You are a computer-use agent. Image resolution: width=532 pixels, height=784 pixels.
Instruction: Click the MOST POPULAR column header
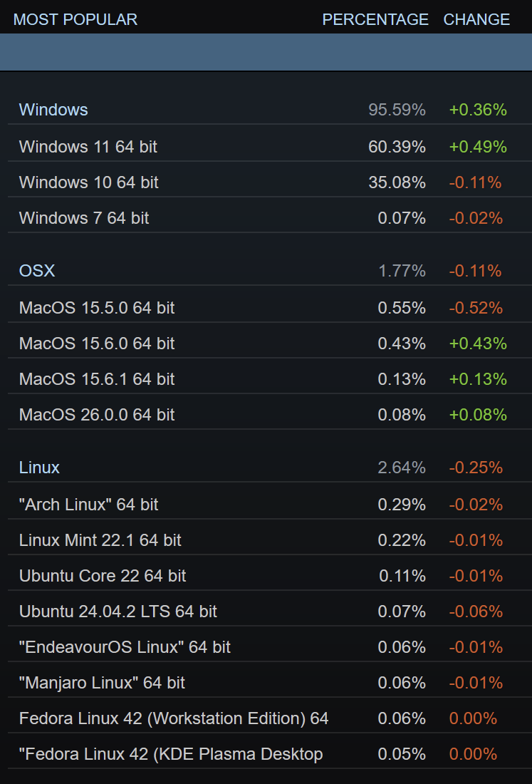tap(75, 19)
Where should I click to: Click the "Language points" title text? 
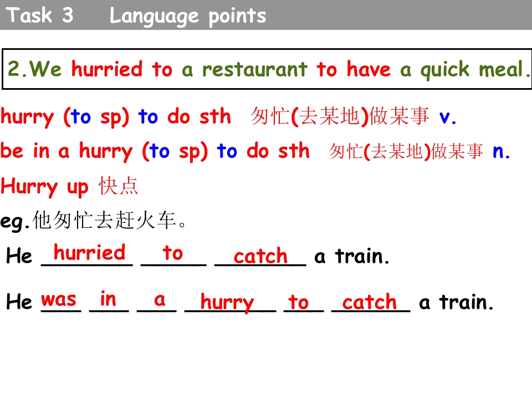click(x=188, y=16)
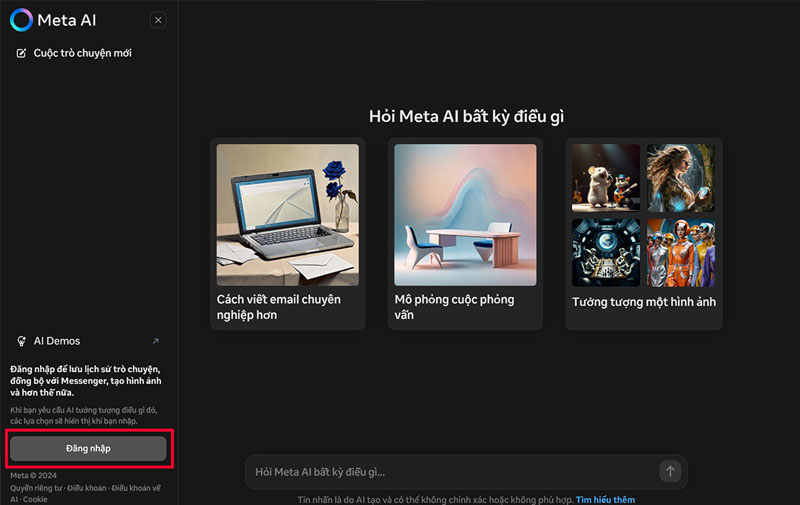Close the sidebar with the X button
Viewport: 800px width, 505px height.
pos(158,20)
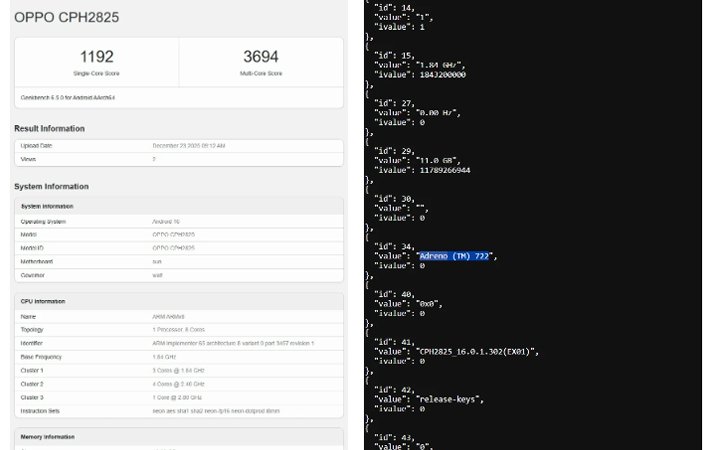Select the Views row
This screenshot has height=450, width=710.
pos(178,159)
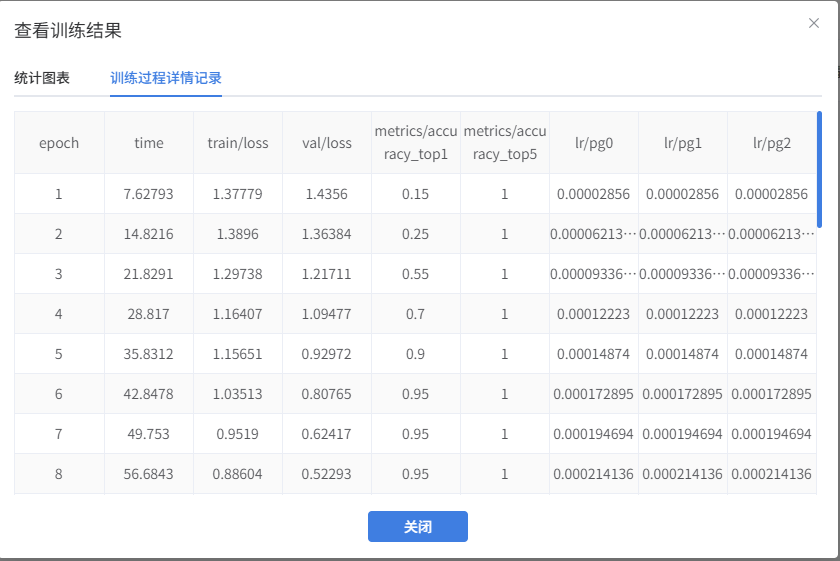This screenshot has width=840, height=561.
Task: Click the val/loss value 1.21711
Action: (327, 274)
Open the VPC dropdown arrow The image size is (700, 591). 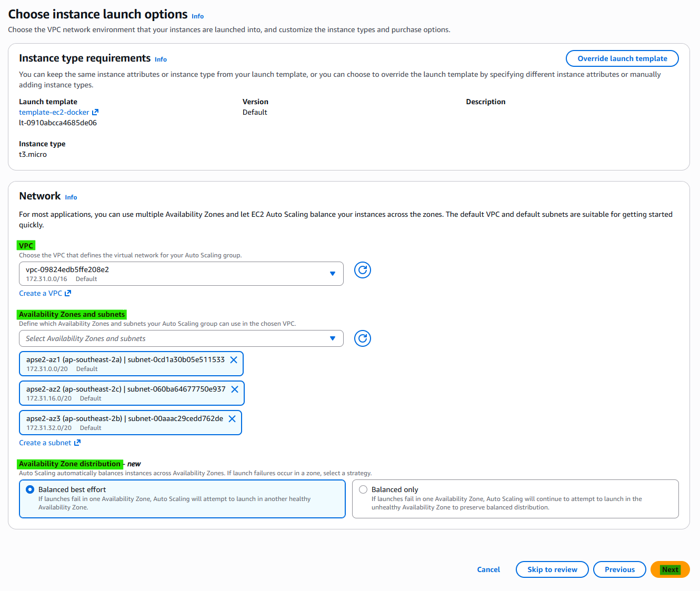click(x=333, y=274)
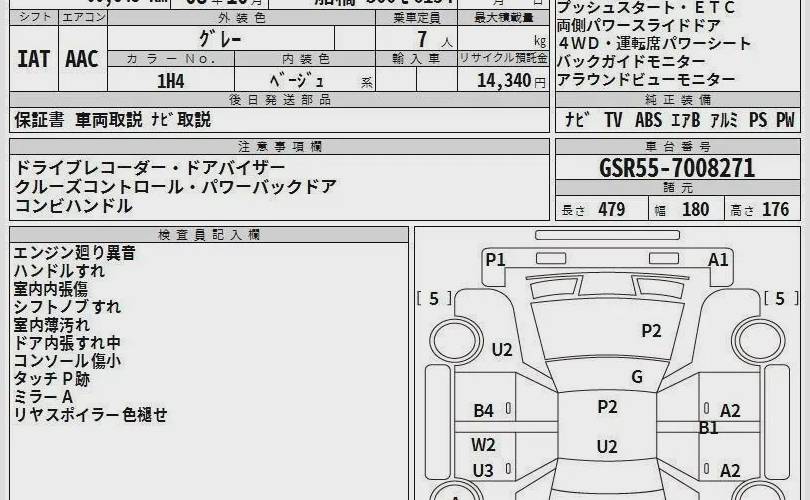Select the エンジン廻り異音 inspector note
810x500 pixels.
tap(74, 254)
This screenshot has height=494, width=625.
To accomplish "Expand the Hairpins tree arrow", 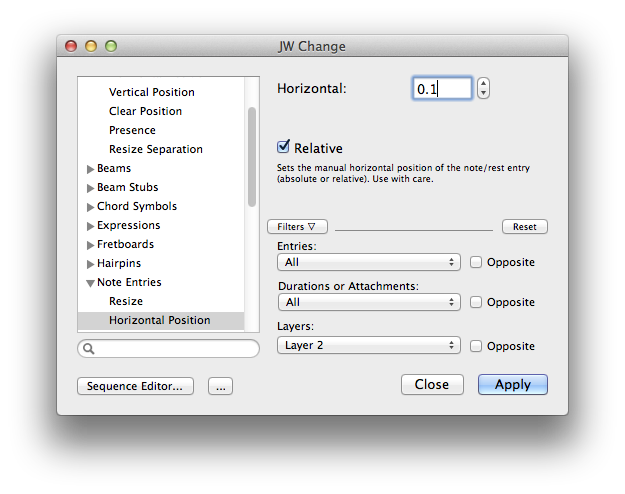I will click(91, 264).
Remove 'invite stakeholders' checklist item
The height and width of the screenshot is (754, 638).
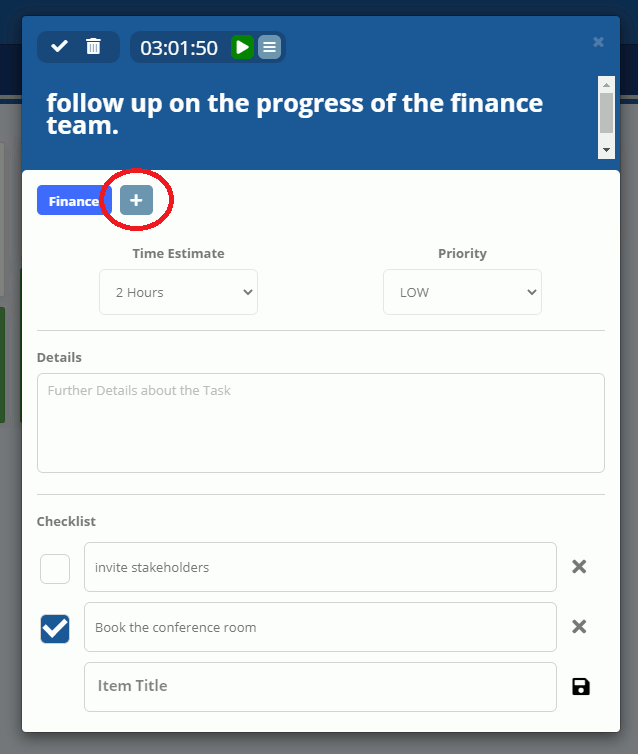point(579,566)
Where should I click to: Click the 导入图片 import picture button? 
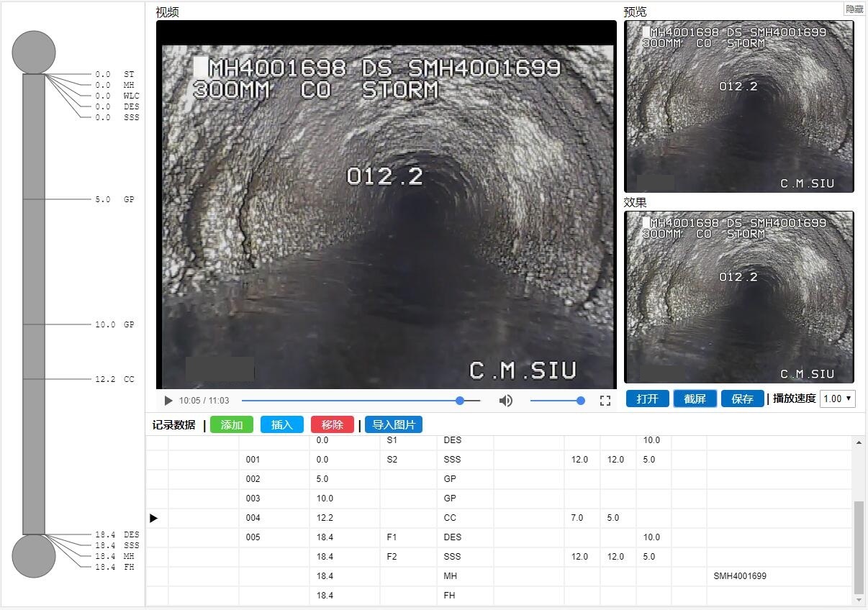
------------------------------------
WHAT IS EXPECTED: An exact copy of the lines from the one with "Remove 'invite stakeholders' checklist item" through the last line of the records, inclusive, is required, with all pictures left out.

SOLUTION TO THE PROBLEM:
Remove 'invite stakeholders' checklist item
The height and width of the screenshot is (754, 638).
point(579,566)
Where should I click to: Click the 导入图片 import picture button? 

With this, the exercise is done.